Material provided below:
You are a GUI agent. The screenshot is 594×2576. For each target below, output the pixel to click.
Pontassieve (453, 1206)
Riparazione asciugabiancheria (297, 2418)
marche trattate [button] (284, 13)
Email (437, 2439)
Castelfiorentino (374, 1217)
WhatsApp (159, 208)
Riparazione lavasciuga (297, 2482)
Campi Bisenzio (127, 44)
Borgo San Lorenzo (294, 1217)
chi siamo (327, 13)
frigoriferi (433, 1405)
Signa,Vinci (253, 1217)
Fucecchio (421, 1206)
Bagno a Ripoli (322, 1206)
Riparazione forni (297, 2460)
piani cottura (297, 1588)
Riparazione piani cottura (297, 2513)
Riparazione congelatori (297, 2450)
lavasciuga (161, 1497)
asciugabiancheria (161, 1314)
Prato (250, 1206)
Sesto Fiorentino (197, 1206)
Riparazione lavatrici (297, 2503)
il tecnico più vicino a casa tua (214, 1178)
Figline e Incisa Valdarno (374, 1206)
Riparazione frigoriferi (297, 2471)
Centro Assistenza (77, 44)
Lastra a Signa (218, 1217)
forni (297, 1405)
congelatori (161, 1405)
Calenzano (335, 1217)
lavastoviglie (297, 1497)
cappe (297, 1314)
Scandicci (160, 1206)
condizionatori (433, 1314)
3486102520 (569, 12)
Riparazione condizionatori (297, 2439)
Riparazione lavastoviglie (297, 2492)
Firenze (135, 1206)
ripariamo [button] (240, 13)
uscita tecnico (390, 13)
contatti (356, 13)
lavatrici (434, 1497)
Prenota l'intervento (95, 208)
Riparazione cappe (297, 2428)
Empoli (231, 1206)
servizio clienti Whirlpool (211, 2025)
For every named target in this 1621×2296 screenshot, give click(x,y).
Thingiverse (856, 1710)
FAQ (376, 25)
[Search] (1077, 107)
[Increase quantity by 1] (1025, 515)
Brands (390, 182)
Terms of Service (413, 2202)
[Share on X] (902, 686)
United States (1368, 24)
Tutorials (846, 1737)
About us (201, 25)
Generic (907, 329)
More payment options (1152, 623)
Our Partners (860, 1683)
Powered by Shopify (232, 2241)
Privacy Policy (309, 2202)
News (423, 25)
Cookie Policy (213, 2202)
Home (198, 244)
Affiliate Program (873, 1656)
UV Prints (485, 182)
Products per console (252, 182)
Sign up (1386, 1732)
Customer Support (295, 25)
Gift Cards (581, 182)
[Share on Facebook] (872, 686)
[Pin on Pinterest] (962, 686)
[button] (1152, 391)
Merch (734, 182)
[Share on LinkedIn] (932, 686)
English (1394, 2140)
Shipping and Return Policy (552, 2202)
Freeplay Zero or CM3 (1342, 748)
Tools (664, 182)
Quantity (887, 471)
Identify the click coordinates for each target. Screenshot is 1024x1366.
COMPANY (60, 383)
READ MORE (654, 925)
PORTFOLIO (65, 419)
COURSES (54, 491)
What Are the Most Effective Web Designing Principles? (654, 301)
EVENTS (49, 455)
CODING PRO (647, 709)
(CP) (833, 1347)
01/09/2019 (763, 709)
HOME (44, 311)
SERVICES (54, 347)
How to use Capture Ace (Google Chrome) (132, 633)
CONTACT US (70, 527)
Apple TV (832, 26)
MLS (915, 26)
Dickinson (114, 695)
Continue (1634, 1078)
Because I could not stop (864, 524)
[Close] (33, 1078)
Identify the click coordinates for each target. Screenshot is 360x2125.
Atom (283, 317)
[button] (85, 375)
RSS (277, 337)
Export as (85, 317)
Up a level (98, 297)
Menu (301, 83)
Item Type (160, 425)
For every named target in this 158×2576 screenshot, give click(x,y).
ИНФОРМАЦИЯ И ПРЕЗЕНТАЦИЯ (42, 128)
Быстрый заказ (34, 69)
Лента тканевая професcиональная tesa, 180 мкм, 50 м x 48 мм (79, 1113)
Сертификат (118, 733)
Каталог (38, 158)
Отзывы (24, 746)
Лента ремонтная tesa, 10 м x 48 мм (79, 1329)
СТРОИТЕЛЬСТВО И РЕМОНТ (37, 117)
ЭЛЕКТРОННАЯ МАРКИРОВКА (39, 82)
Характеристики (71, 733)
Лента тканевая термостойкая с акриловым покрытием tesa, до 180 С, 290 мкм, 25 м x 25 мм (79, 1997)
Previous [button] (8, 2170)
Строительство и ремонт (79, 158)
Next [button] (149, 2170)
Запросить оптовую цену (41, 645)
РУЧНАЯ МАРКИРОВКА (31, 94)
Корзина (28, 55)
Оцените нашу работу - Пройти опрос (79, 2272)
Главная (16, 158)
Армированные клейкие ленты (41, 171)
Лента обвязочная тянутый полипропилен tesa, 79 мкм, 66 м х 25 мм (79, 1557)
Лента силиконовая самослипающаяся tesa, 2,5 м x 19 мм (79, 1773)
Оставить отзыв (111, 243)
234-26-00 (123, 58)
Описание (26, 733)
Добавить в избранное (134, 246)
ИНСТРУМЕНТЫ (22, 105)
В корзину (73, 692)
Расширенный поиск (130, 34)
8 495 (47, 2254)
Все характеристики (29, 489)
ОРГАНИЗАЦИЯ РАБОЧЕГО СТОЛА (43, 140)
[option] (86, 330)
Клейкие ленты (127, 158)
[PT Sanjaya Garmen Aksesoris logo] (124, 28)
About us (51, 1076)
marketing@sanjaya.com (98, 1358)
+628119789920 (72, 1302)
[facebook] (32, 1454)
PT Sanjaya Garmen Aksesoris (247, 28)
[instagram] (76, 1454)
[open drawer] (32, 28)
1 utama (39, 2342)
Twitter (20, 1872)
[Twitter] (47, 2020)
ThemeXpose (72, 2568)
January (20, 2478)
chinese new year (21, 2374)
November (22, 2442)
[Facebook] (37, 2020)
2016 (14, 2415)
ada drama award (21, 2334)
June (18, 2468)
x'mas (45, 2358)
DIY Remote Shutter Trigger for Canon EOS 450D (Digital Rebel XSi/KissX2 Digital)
End of Material provided.
Exercise instructions »
Look over the records above, and wherever a line contains the string "Share", copy that line.

Final answer »
[Share on X] (902, 686)
[Share on Facebook] (872, 686)
[Share on LinkedIn] (932, 686)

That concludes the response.